* Dataset records
——————————
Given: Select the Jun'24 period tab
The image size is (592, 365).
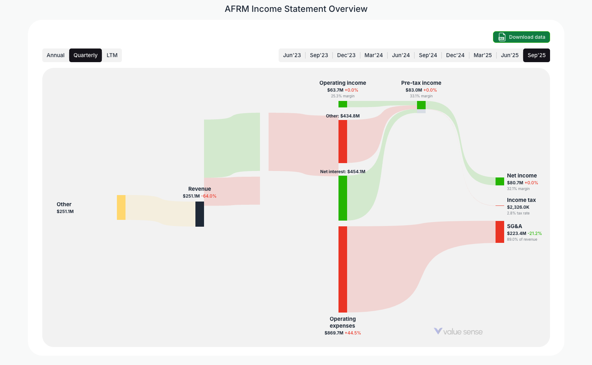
——————————
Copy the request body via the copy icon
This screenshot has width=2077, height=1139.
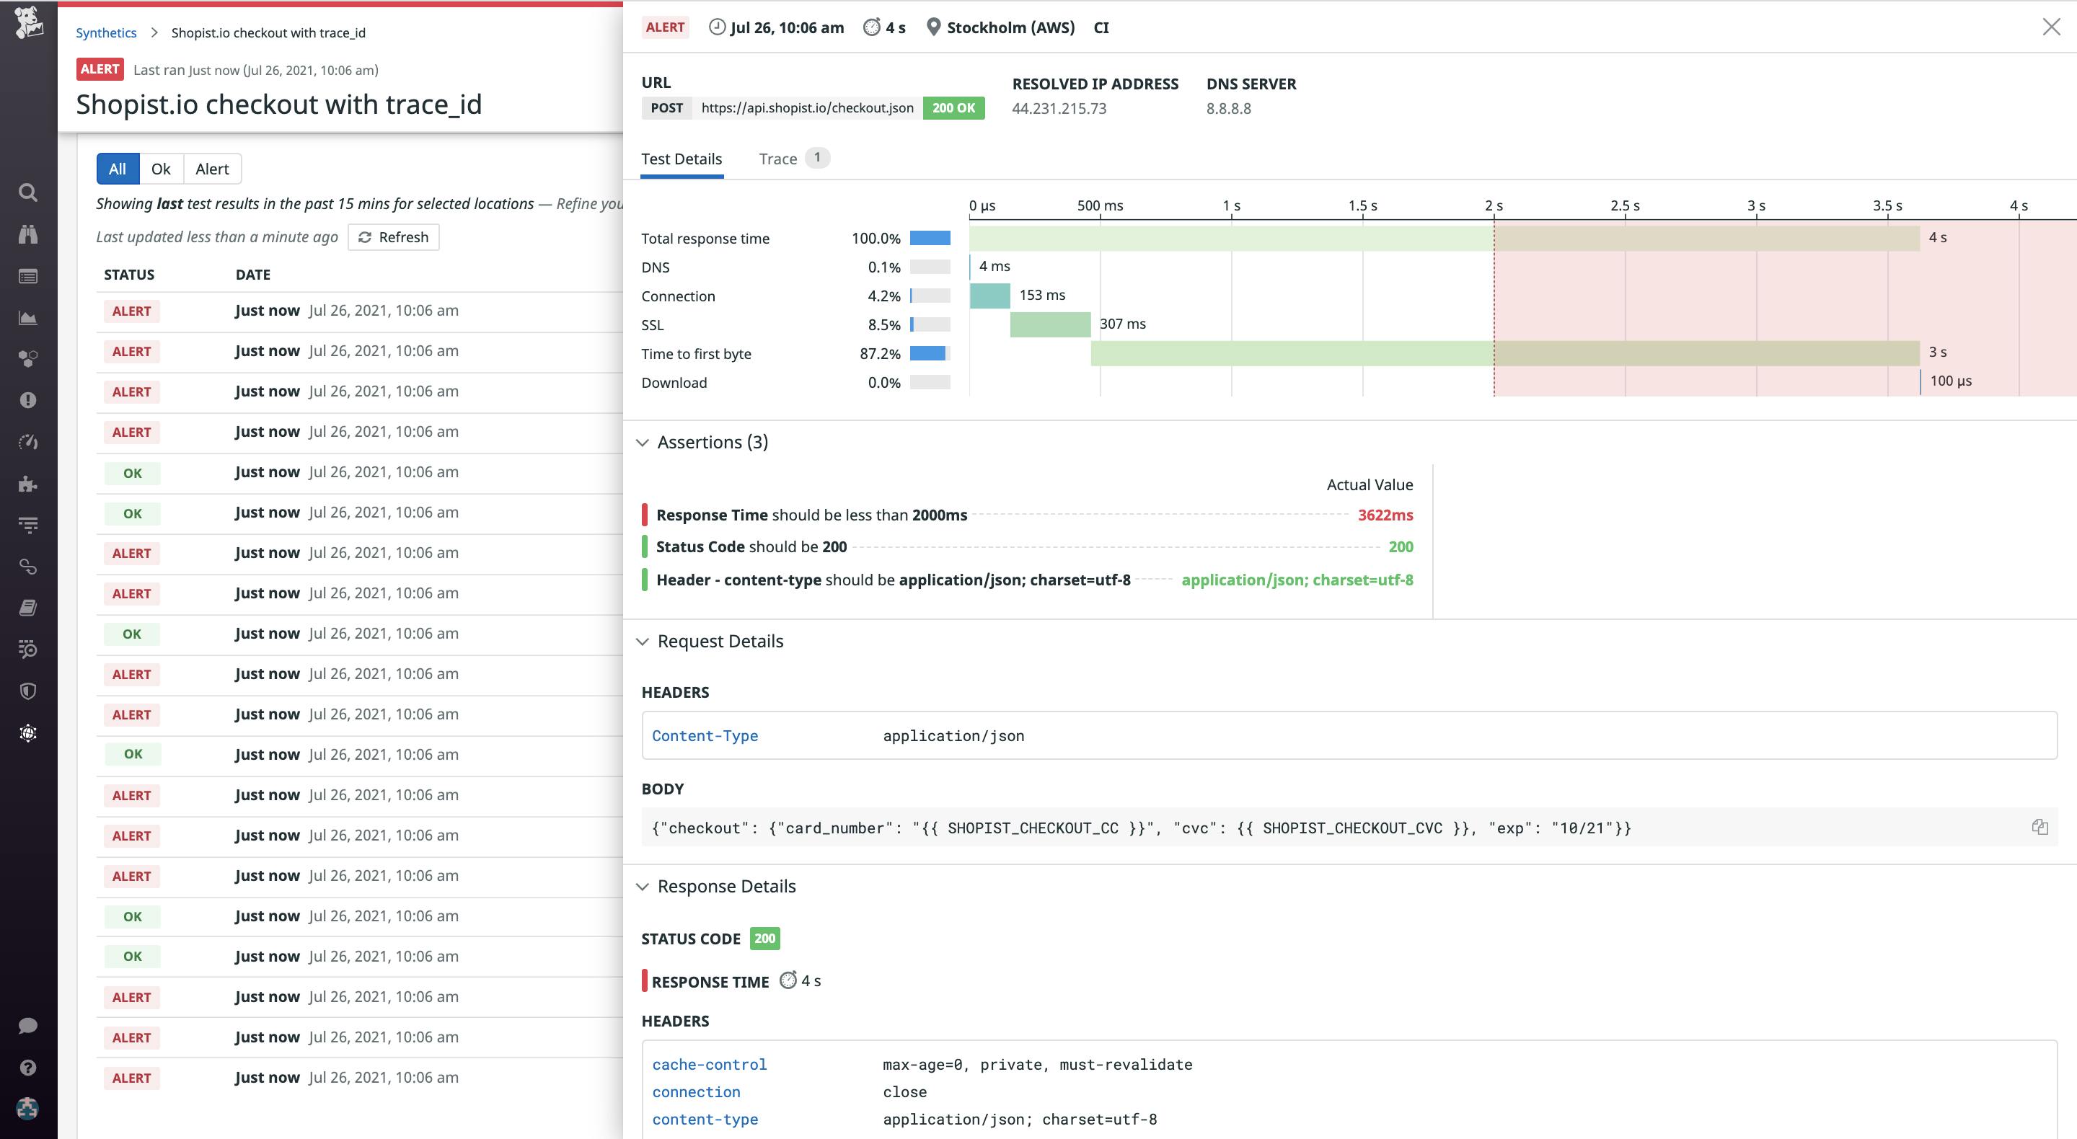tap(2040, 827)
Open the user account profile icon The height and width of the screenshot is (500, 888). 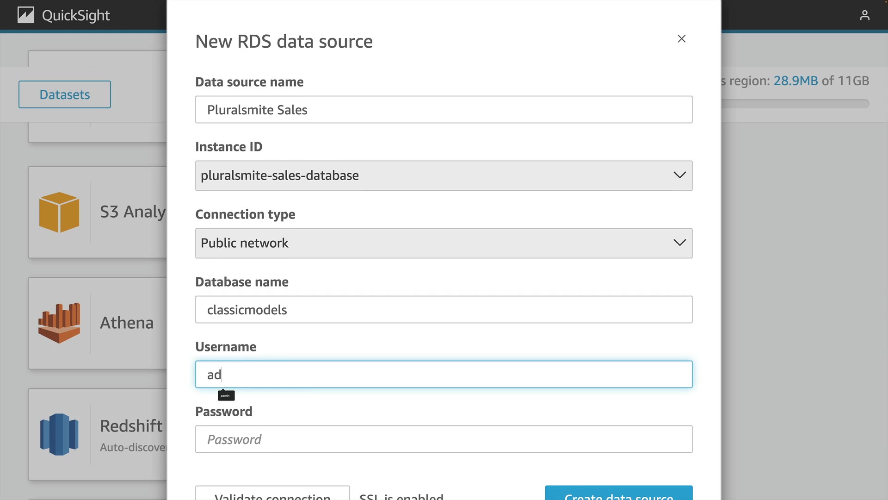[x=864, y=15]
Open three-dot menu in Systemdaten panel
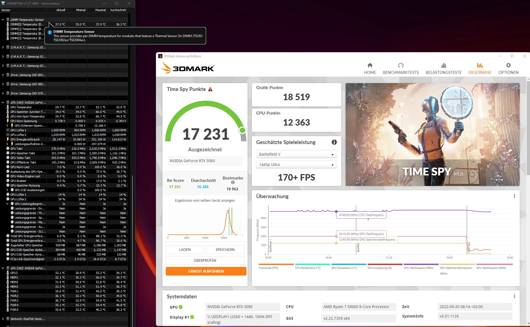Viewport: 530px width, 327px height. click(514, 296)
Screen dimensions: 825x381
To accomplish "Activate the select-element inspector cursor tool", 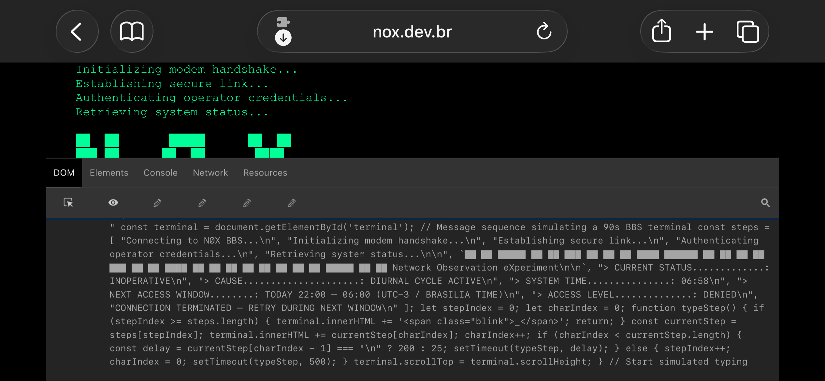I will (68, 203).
——————————
* What needs to be done
Take the line above containing "Given: Select the Jun'24 period tab", the line containing "The image size is (592, 365).", and all lines in between, and copy them exactly without anything else.

* Response area
Given: Select the Jun'24 period tab
The image size is (592, 365).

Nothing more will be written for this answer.